(Text to read)
· · ·

Grüner’s credentials as a former deportee are beyond reproach. A letter from the Auschwitz Museum dated 7 July 2003 and addressed to him (cf. below) states that the detainee Grüner Miklos, a Hungarian Jew born on 6 April 1928 at Nyiregyhaza, was attributed the Auschwitz ID number A-11104. As far as Buchenwald is concerened, Grüner is mentioned in a “Concentration Camp Inmates Questionnaire” of the Military Government of Germany which I have published in my first article, and in the register of Block 66 to which he had been assigned: ID number (120762), last name and and first name (Grüner Miklos) and the note “U. Jun. A2” which probably means “Ungarischer Junge” (Hungarian boy).[3]
According to his book Night,[4] Elie Wiesel was deported to Auschwitz on 3 June 1944.[5] He spent one night at Birkenau and was moved to Auschwitz the following day here he was tattooed with the ID number A-7713.[6] Yet, according to Wiesel, “it was a beautiful day in April”.[7]
In my first article, I stated that the time sequence is pure invention. If Wiesel did leave his hometown of Sighet on 3 June 1944, he could not have arrived at Auschwitz in April. Moreover, the ID number A-7713 was issued on 24 May when 2,000 Hungarian Jews were assigned the numbers A-5729 through A-7728.[8] In his book, Elie Wiesel writes that he was tattooed as A-7713,[9] a statement he repeated under oath at the trial of the State of California vs. Eric Hunt on 8 July 2008,[10] adding that his father’s number was A-7712.
Grüner disputes, above all, that Elie Wiesel was assigned the Auschwitz ID number A-7713 and his father A-7712. Actually, these numbers were assigned to two Hungarian Jewish inmates who Grüner claims to have befriended – the brothers Lazar and Abraham Wiesel.

· · ·

[Item-finding records]

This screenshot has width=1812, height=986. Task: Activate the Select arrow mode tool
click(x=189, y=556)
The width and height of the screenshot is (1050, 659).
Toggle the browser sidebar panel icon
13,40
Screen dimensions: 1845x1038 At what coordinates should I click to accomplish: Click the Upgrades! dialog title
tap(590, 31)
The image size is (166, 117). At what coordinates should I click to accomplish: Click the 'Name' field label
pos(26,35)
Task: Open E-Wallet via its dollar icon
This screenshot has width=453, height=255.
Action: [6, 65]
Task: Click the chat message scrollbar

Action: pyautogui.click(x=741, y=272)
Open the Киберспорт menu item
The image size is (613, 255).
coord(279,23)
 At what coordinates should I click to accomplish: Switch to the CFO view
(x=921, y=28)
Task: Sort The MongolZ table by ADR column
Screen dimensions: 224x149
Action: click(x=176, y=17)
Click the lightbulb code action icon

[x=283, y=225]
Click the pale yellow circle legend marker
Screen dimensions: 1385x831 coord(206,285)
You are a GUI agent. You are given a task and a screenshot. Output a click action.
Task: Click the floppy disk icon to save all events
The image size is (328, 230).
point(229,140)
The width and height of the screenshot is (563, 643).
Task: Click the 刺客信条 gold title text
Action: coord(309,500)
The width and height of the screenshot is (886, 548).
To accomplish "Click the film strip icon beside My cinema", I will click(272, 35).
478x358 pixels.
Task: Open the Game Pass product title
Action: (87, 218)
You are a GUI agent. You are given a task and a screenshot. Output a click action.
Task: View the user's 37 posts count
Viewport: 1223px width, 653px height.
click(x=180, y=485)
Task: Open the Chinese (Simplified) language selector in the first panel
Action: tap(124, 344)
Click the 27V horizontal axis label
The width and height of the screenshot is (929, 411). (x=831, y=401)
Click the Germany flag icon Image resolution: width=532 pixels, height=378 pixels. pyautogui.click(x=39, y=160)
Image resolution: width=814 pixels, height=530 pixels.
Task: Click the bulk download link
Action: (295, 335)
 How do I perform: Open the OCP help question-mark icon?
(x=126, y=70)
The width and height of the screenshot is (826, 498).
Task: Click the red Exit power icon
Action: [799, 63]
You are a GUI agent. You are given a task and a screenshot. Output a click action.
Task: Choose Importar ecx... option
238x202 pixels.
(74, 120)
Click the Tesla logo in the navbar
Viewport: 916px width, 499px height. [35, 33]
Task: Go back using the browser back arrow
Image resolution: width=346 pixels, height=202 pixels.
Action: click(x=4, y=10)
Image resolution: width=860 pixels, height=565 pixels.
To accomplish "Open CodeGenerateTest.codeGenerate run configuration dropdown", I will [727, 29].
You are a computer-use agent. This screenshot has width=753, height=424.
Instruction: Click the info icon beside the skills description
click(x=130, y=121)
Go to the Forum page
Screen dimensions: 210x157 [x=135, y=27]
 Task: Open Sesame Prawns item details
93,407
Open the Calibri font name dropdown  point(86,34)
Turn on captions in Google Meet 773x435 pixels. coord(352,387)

· · ·

(Written task 1) Update the text about Grüner and Wiesel, starting at "Grüner disputes, above" and ending at "and Abraham Wiesel.", so that "Grüner" becomes "Miklos Grüner".
(Written task 2) Translate this sentence from the text about Grüner and Wiesel into French: "In my first article, I stated that the time sequence is pure invention."
(Written task 3) According to the text about Grüner and Wiesel, are these statements true? Answer yes or no for each, and quote the words that decide it. (a) The letter from the Auschwitz Museum to Grüner is dated 7 July 2003. (b) Wiesel stated under oath that his father's number was A-7713. (c) Grüner was born at Sighet.
This material has no connection to the text about Grüner and Wiesel.

(Complete answer 1)
Miklos Grüner disputes, above all, that Elie Wiesel was assigned the Auschwitz ID number A-7713 and his father A-7712. Actually, these numbers were assigned to two Hungarian Jewish inmates who Miklos Grüner claims to have befriended – the brothers Lazar and Abraham Wiesel.

(Complete answer 2) Dans mon premier article, j'ai affirmé que la chronologie est une pure invention.

(Complete answer 3)
(a) Yes: "A letter from the Auschwitz Museum dated 7 July 2003 and addressed to him"
(b) No: "adding that his father’s number was A-7712"
(c) No: "born on 6 April 1928 at Nyiregyhaza"